The recently launched U.S. Diabetes Index (USDI) has revealed that 80 percent of all diabetes cases are located in just 20 percent of zip codes. Dr. Gary Puckrein, USDI developer and CEO of the National Minority Quality Forum, hopes that the USDI will help the United States direct its resources to the most affected areas.
Why certain areas are most affected, Dr. Puckrein says, is a question that has no answer as yet. “The obvious response is obesity and lifestyle, but I’m not comfortable with answers like that. First of all, the underlying science is not there to make those kind of quick generalizations about why these populations are the way they are. The smart thing to do is to take a look at these communities in depth and try to get a better understanding of why the prevalence is the way it is, as opposed to giving snap answers that really have no basis in fact.”
The USDI contains more than 30,000 maps, charts, and graphs depicting diabetes prevalence, costs, the uncontrolled and pre-diabetes populations, comorbid conditions, and other important indices. These are all segmented by geography down to the zip code level, and by age, gender, and ethnicity. According to the USDI, almost half of all patients with diabetes are not controlled; only 55 percent of them check their blood sugar at least once a day; and more than half report not visiting their doctor over a 12-month period.
Dr. Puckrein says, “We have to make a real commitment to secondary prevention. Right now, we’re offering a diabetic about six to seven hours a year of professional care. There’s really not a lot of reinforcement in the community to support the self management that we all say is required.”

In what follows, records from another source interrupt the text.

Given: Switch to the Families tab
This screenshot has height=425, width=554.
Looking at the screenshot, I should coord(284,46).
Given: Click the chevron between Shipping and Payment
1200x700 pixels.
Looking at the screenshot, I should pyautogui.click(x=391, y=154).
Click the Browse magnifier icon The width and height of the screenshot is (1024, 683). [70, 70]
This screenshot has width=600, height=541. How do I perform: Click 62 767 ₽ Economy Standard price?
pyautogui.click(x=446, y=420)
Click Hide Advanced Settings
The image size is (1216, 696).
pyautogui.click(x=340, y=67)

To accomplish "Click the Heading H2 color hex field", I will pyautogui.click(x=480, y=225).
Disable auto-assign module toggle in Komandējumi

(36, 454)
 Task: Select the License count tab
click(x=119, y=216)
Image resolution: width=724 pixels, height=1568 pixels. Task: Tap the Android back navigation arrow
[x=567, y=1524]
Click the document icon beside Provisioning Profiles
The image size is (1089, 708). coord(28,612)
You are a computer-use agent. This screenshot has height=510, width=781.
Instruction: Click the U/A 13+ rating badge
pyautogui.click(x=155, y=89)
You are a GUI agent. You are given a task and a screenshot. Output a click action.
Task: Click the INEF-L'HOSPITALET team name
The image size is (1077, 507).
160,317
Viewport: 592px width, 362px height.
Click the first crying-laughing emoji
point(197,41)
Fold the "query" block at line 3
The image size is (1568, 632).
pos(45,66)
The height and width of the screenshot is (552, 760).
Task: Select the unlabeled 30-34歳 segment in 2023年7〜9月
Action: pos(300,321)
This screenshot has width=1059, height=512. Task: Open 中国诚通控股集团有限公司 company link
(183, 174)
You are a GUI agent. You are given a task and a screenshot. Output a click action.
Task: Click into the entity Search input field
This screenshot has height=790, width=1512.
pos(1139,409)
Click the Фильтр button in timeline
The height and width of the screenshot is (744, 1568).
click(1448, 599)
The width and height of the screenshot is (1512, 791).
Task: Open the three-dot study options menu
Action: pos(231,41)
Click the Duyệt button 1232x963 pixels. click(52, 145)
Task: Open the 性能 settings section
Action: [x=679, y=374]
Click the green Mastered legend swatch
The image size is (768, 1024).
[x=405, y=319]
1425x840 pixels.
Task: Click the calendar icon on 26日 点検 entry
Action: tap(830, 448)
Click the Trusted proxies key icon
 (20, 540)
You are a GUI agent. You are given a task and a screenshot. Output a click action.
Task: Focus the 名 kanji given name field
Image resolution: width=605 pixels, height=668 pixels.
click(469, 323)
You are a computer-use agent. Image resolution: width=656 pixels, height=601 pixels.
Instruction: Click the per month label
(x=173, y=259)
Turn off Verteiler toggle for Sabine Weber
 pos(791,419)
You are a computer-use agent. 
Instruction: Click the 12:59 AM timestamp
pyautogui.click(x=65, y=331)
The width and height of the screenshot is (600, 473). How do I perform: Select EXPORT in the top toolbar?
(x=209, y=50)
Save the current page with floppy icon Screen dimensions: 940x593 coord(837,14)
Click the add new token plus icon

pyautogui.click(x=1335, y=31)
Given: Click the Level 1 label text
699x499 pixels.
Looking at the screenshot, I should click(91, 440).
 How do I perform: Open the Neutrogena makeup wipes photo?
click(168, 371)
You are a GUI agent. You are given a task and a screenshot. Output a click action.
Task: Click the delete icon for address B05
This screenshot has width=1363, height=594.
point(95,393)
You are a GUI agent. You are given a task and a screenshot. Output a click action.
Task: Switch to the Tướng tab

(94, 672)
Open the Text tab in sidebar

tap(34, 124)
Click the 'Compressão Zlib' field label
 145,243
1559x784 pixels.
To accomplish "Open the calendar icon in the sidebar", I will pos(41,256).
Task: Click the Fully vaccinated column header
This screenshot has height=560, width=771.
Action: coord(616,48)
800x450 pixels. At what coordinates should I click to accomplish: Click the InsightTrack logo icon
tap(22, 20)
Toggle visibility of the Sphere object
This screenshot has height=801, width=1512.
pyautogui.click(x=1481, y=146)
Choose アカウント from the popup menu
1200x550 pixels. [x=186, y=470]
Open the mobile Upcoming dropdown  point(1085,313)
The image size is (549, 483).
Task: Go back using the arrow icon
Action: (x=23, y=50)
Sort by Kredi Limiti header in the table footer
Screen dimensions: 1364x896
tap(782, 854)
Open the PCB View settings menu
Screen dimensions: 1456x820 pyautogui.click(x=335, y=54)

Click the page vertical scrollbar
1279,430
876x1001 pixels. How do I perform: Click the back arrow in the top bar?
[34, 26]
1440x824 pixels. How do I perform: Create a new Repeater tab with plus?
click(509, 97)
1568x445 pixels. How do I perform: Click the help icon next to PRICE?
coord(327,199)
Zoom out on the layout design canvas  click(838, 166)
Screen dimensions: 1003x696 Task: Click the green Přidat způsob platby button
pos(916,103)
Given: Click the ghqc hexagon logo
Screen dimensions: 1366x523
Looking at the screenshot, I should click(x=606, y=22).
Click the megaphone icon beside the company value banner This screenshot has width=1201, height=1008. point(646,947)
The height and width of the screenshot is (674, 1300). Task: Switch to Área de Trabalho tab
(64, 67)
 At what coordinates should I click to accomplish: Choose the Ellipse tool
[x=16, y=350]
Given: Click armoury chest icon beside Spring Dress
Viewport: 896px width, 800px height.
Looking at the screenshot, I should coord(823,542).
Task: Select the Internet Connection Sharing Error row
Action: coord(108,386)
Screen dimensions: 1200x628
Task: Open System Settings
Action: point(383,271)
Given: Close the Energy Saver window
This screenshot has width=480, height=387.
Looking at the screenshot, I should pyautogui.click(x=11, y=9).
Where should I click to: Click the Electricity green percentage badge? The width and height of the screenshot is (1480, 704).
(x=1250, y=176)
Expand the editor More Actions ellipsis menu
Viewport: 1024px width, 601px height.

“What I would also argue very strongly is that we need better technology. The technology that we have to manage diabetes is inadequate. We are fooling ourselves. The disease is so difficult to manage that people aren’t going to be able to manage it unless the technology is better. I don’t know if you’ve ever read the guidelines for medical nutrition for diabetes, but they’re a joke. Nobody in the world is going to do that, let alone read it and then implement it–that’s not happening. We don’t even understand the real difficulty involved in trying to do that. You’re 65 years old and you sit down with a diabetes educator who starts telling you about counting carbs and this and that–these are not things that are easy to do.”
“We’ve just got to get out of the habit of nice sound bites that everybody feels good about but that really don’t address the underlying causes. The focus needs to be patient-centered. We need to understand where the patients are and get them to where they need to be, not simply tell them that they’re misbehaving and don’t know what they’re doing.”
Dr. Puckrein’s colleague at USDI, Dr. Jaime Davidson, adds, ” First of all, we cannot blame it on each other. It’s time for all of us to work together, because if you’re black or white, Asian, Latino, rich or poor, Democrat or Republican, you’re going to develop diabetes. We are all Americans, and we need to work together to improve this problem, because it will be the biggest problem that we have in healthcare, and it’s preventable. Everybody can contribute. This is not a time to trust Providence and do nothing.”
“There are 26 million people with diabetes and two million new patients per year, and the potential complications are very costly. Each patient who goes blind will cost over $100,000 per year. Prevention is a lot cheaper, but nobody wants to pay for that today.
The lawmakers may be very happy at the end of this December, but the problem is that many of those lawmakers only see until December. They don’t see the next year. We need to convince them that these people are not going to disappear. They’re coming back, and they’re going to bite you, and they’re going to bite you big time.”